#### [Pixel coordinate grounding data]
************
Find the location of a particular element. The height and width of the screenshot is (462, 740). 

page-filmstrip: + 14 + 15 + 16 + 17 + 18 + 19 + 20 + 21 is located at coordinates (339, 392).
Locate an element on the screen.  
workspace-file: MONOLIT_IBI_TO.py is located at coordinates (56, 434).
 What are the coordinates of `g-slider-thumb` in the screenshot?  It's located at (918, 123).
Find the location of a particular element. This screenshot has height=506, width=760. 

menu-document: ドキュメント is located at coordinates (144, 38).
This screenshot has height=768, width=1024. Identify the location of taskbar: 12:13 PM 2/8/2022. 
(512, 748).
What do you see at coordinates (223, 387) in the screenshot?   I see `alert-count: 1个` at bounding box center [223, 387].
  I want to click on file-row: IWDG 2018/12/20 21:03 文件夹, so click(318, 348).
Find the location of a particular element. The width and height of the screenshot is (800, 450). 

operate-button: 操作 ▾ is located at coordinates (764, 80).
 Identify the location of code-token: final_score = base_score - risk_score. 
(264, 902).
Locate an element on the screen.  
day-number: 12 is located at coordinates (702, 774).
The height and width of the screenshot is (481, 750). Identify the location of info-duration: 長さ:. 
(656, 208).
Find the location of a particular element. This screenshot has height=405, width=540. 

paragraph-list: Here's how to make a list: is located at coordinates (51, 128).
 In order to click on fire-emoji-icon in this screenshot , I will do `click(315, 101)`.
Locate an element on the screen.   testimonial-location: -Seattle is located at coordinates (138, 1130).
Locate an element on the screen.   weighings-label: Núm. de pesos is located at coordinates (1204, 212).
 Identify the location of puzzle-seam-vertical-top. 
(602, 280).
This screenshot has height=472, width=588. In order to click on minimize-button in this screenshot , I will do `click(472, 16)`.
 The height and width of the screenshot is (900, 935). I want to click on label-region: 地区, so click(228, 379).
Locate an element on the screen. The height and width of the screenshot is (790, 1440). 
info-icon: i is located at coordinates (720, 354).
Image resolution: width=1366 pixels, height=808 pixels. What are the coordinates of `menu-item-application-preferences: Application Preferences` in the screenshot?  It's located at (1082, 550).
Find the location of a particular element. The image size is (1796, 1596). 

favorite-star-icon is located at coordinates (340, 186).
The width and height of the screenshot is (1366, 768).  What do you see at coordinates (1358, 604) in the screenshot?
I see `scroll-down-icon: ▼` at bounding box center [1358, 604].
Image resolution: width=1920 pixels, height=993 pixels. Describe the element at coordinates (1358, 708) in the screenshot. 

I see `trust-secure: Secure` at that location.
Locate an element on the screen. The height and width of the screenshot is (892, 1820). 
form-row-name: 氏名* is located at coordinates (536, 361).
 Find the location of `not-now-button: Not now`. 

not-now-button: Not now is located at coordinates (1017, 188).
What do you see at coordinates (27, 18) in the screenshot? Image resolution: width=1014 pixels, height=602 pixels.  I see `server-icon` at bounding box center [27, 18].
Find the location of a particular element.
************
#### [WHAT IS REQUIRED]
Copy, without alteration, the stretch from the start of the items through the line containing "at (918, 123).".

#### [YOUR SOLUTION]
Find the location of a particular element. The height and width of the screenshot is (462, 740). 

page-filmstrip: + 14 + 15 + 16 + 17 + 18 + 19 + 20 + 21 is located at coordinates (339, 392).
Locate an element on the screen.  
workspace-file: MONOLIT_IBI_TO.py is located at coordinates (56, 434).
 What are the coordinates of `g-slider-thumb` in the screenshot?  It's located at (918, 123).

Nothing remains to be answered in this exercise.